A stretch of DNA that contains an open reading frame with a promoter sequence, and functions in transcription and–or translation processes to create a genetic product. (Griffiths and Stotz [2013], p. 73) It is a stereotyped definition of the molecular gene. For more discussions, see Griffiths and Stotz ([2013]) and main text.The text doesn't really add anything to that definition except to mention that noncoding regions of the gene and alternative splicing create problems with the definition. Nobody who has studied the problem claims to have a definition that covers all possibilities. There are exceptions to every definition of a gene that's ever been proposed.1 Griffiths and Stotz have done an excellent job of explaining some of the complications in their earlier papers. (I don't have the 2013 book referred to in Lu and Bourrat.)

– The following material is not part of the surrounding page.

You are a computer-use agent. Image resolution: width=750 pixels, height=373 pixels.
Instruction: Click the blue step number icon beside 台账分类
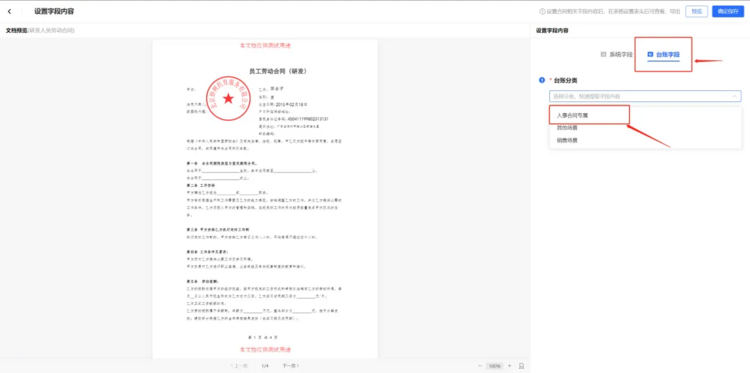(542, 80)
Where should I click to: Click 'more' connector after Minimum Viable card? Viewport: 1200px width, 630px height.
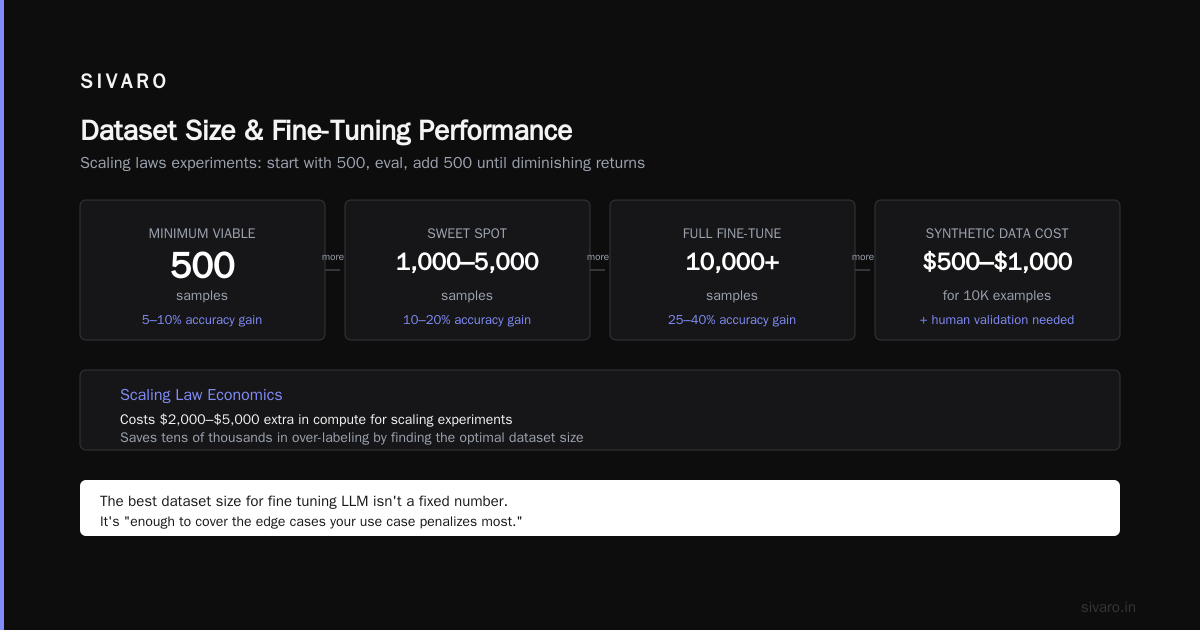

My preferred definition is [What Is a Gene?]:
A gene is a DNA sequence that is transcribed to produce a functional product.The functional product is RNA. It may be ribosomal RNA, snRNA, mRNA, tRNA, microRNA or a host of others. The point is that only one of those products is translated to make protein yet we still talk about tRNA genes, snRNA genes etc. The molecular gene is not restricted to just protein-coding genes. This is my main objection to the Giffiths and Stotz definition that Lu and Bourrat use in their paper. Genes do not have to have open reading frames.
There are many scientists who make this same mistake even though they should know better. However, if you are going to write a paper that relies on the correct definition of "gene" then surely you should think about it a little harder than the average scientist who might have been taught incorrectly as a undergraduate?
My preferred definition does not include the promoter and regulatory sequences unless they are transcribed. I prefer to think of regulatory sequences as sequences that control the expression of the gene without being part of the gene. Others may use a different definition of gene. For example, in his evolutionary biology textbook Futuyma (2nd ed. p. 188) describes a genes like this ...
The term gene usually refers to a sequence of DNA that is transcribed into RNA, together with untranscribed regions that play roles in regulating its transcription. The term locus technically refers to the chromosome site occupied by a particular gene, but it is often used to refer to the gene itself. Thousands of genes in the human genome encode ribosomal and transfer RNAs (rRNAs and tRNAs) that are not translated into proteins.While it may be true that there is no universally correct definition of "gene," it's also true that some definitions are wrong. The Griffiths and Stotz definition is wrong because it excludes all DNA sequences that lack an open reading frame and this means that tRNA genes aren't genes by their definition.
1. Some genes are made of RNA, for example, and operons consist of several genes even though there's only one transcript.